---------- Data for the task ----------

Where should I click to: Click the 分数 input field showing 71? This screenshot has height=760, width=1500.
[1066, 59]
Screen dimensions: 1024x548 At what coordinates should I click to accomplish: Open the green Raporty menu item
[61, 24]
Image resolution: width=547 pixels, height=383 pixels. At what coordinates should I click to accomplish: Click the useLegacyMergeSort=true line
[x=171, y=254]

----------
---------- Data for the task ----------

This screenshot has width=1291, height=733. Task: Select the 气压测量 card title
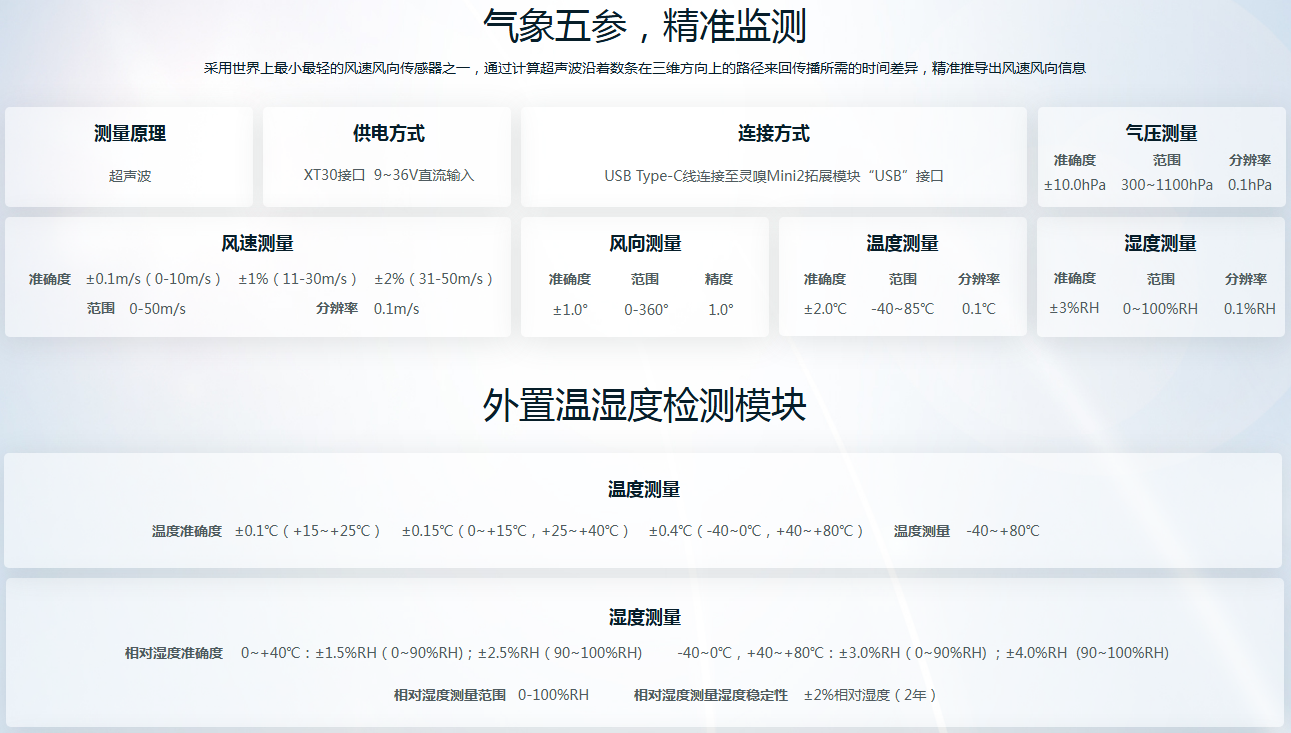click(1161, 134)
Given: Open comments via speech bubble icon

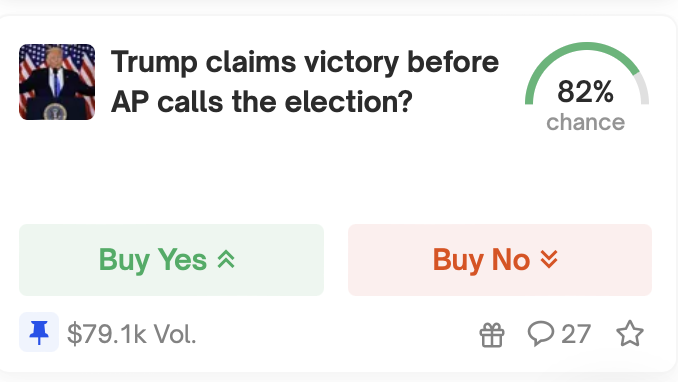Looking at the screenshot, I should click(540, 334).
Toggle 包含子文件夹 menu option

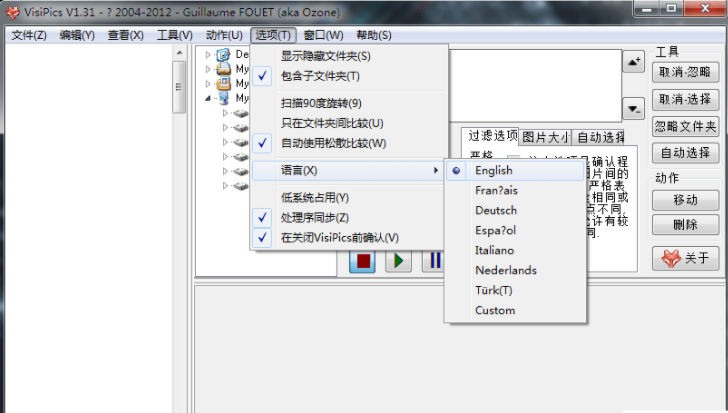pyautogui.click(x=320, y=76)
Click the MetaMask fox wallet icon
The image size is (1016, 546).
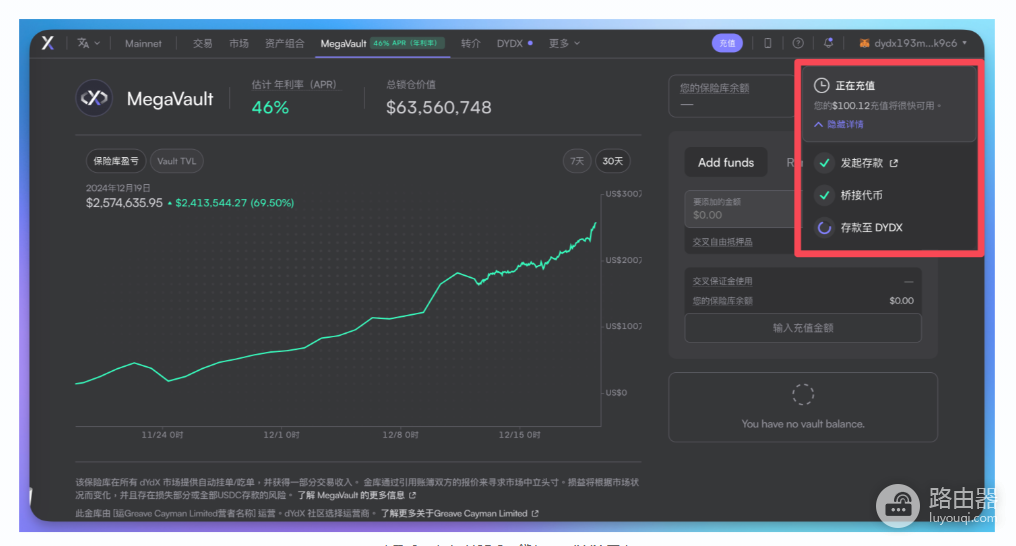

----------

### What you have to do
Copy out the data above word for word, starting with the line that contains "This screenshot has width=1291, height=733." and going on through the line that contains "The image size is (1016, 546).", with both of those lines included. Leave the pictures out of your copy.

### Right answer
This screenshot has width=1291, height=733. Task: Select the 气压测量 card title
click(1161, 134)
Given: Open comments via speech bubble icon

Looking at the screenshot, I should click(540, 334).
Toggle 包含子文件夹 menu option

pyautogui.click(x=320, y=76)
Click the MetaMask fox wallet icon
The image size is (1016, 546).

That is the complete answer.